> _Exercise aim_
Pictures stay out of the copy. Transcribe exactly, and only, the line with "Task: Click the" through the last line of the entries below.

> _Task material_
* * * * * * *

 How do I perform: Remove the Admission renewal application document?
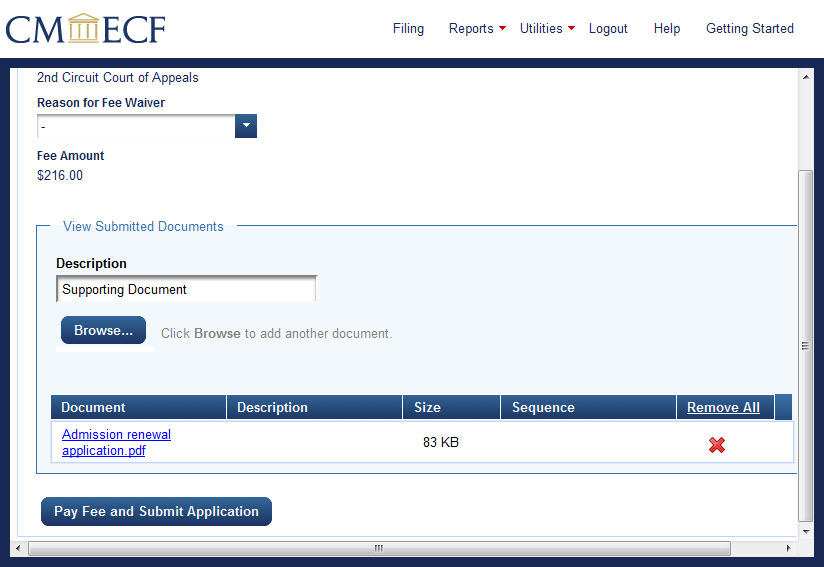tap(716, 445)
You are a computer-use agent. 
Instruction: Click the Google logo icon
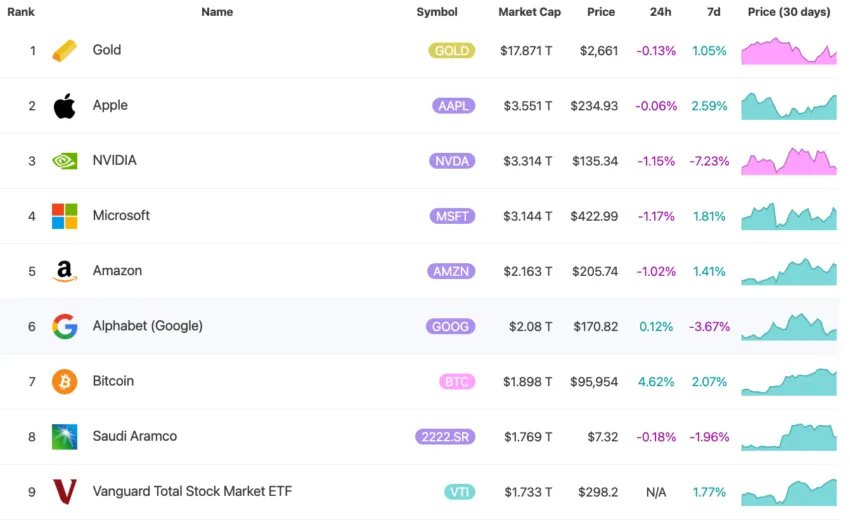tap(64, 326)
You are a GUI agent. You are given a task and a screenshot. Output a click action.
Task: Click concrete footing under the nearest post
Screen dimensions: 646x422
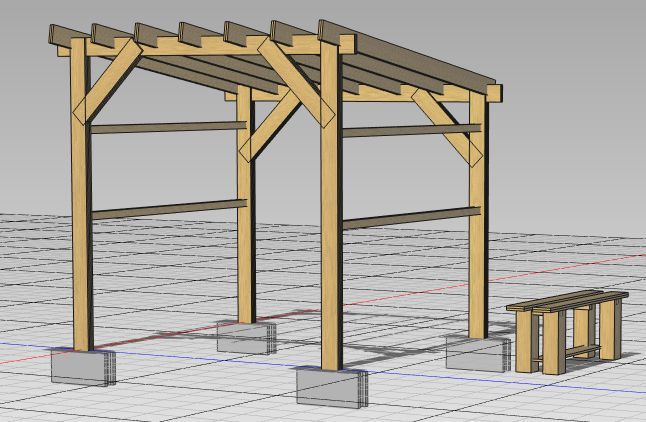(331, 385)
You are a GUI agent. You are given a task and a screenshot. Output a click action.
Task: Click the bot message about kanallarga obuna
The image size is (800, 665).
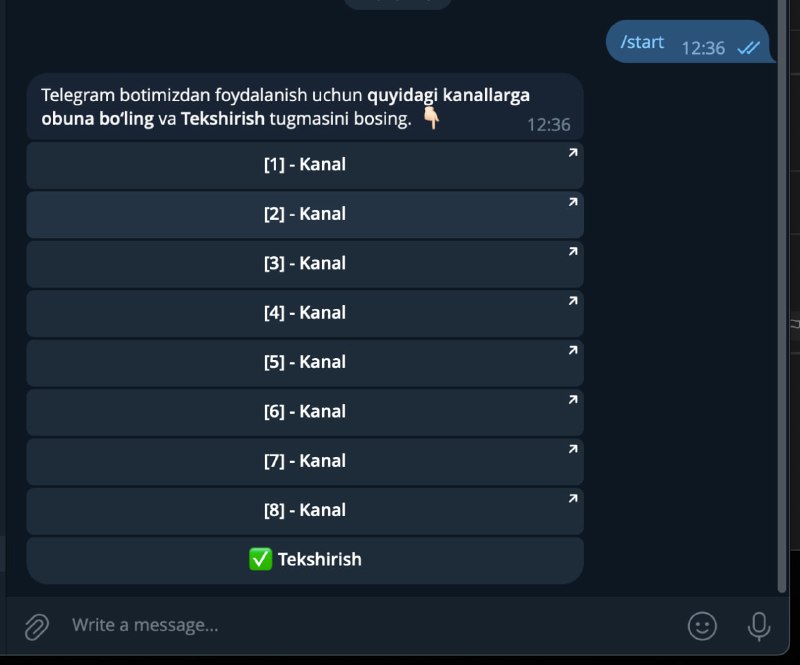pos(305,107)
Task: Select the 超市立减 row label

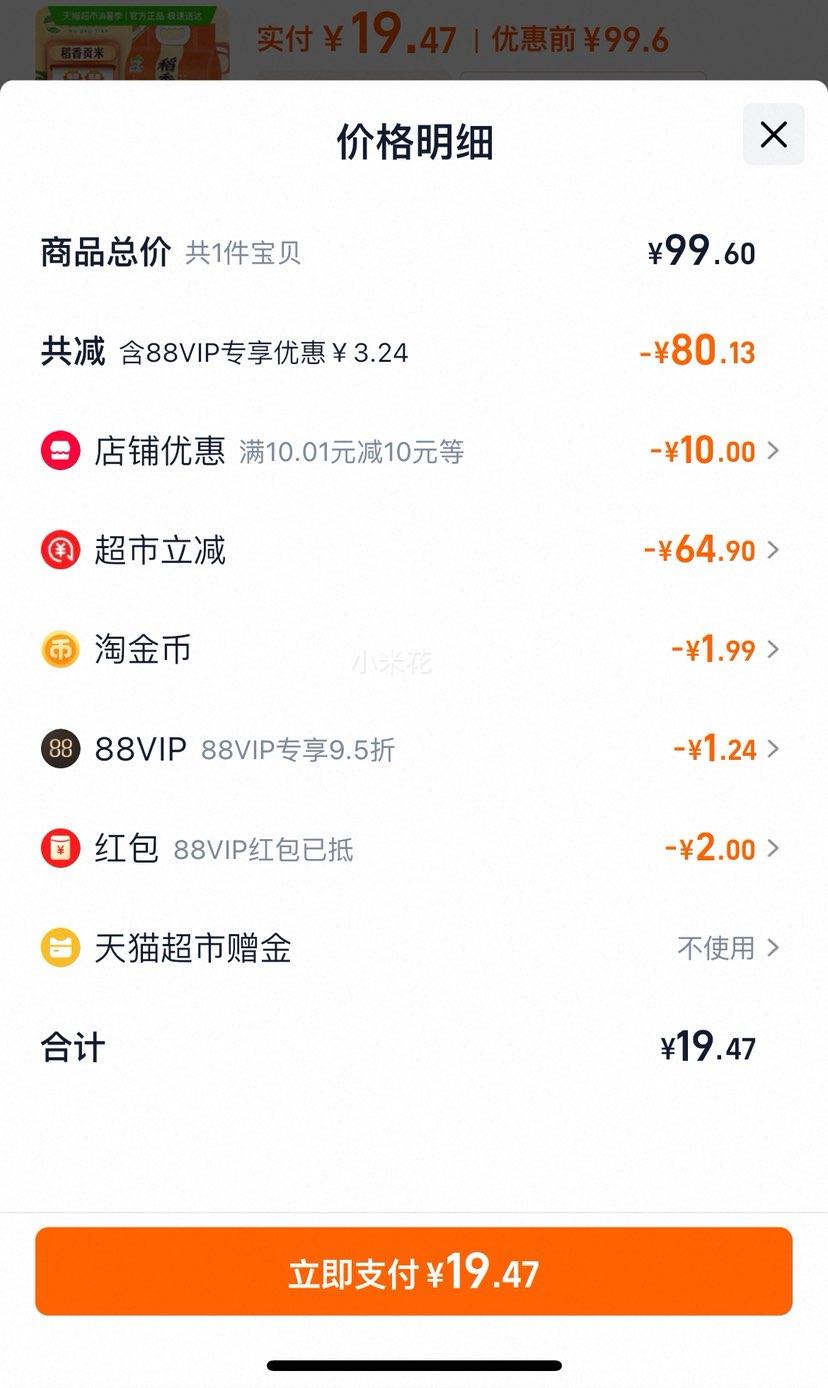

* * * * * * *

> _Exercise solution_
Task: Click the bot message about kanallarga obuna
The image size is (800, 665).
pos(305,107)
Task: Select the 超市立减 row label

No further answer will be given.